Faccio un secondo tentativo e mi sento una specie di Don Chisciotte che lotta contro le ali della sofferenza. “Abbiamo una casa per mamme sole, dove potrebbe stare con Giulia – le dico – lì non si paga niente. In più potrebbe venire a lavorare per 2/3 giorni alla settimana a casa mia. Sono sicura che lei sia bravissima e potrebbe portarsi la piccola. Ciò che guadagnerà potrà essere messo da parte per un futuro più bello”.

Lisa resta in sospeso. Sento qualche singhiozzo, ma mi sembra di vederla asciugarsi gli occhi: “Le assicuro che, se questo bambino nascerà, l’avrò fatto per lei”.

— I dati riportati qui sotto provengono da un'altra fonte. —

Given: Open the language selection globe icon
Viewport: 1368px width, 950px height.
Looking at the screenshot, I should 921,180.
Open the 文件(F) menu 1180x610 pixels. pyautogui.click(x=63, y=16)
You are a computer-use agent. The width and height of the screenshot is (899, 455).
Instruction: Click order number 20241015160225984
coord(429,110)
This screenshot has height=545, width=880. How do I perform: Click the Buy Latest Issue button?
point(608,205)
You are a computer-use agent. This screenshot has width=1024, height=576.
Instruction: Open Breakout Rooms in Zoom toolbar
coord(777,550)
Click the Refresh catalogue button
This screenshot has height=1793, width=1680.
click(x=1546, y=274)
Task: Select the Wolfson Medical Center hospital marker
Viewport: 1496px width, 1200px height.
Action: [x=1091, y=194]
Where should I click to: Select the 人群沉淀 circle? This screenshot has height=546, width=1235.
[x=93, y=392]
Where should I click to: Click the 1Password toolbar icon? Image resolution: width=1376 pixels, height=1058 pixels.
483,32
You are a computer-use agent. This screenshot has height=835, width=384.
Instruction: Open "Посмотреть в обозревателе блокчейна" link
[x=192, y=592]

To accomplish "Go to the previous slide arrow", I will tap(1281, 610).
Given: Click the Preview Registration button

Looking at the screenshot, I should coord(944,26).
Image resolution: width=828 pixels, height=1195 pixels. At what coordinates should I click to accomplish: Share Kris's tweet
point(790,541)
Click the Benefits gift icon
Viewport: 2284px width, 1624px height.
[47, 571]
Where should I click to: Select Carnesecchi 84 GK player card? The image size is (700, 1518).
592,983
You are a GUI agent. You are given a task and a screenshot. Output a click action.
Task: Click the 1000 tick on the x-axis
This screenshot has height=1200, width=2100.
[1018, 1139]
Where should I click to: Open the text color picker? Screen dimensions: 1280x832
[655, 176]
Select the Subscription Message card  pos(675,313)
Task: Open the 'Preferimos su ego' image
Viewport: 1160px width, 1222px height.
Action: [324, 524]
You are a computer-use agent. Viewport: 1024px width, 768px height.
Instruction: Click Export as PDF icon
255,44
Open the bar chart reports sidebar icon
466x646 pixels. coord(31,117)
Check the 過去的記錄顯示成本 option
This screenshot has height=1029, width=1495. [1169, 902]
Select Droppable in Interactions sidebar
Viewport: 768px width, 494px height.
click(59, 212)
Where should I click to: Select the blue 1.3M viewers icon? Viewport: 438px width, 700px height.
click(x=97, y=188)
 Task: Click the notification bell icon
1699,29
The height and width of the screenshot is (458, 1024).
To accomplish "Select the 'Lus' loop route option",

Così la gravidanza è andata avanti. Io speravo con tutte le mie forze in una gestazione bella e gratificante, ma non è andata così. Quando è nato, il piccolo Luca era cianotico. È stato immediatamente portato in rianimazione e sono stati momenti difficili. Lisa che nel frattempo aveva cominciato a chiamarmi mami, mi raccontava di averlo amato da subito ed era disperata per la sua salute.

Dopo le dimissioni dall’ospedale è cominciata un’altra fase della vita di questa ragazza: non riusciva più a stare nella casa con le altre mamme, la malattia della madre peggiorava e così prese una decisione. “Mami, non ce la faccio più, ho bisogno di stare da sola con i miei figli e di rimettermi in sesto”. Abbiamo trovato una casa per lei vicina all’abitazione della madre e i bambini son cresciuti bene. Anche se per Lisa è molto dura. Ha dovuto accettare l’ennesima sfida della sua vita. “Non posso contare solo su di te, anche se sei la mia mami che mi pensa e mi ricorda come la figlia più piccola della famiglia. Voglio provare a farcela da sola!”.  E così ha trovato lavoro in una gelateria. Ora non so più quando telefonarle, lavora dalle 6.30 del mattino fino alle 11.00 di sera. Il piccolo Luca sente un po’ la sua mancanza e quando glielo portano in gelateria, le slaccia il grembiule e le dice: “Finito lavoro mamma!”. Non sono tutte rose e fiori, gli impegni sono tanti, tutti da mantenere. Lisa però si è aperta la strada della autonomia e lo fa soprattutto per i suoi figli. Quando la sento è sempre stanca, ma nella sua voce c’è una piccola nota di soddisfazione e di allegria.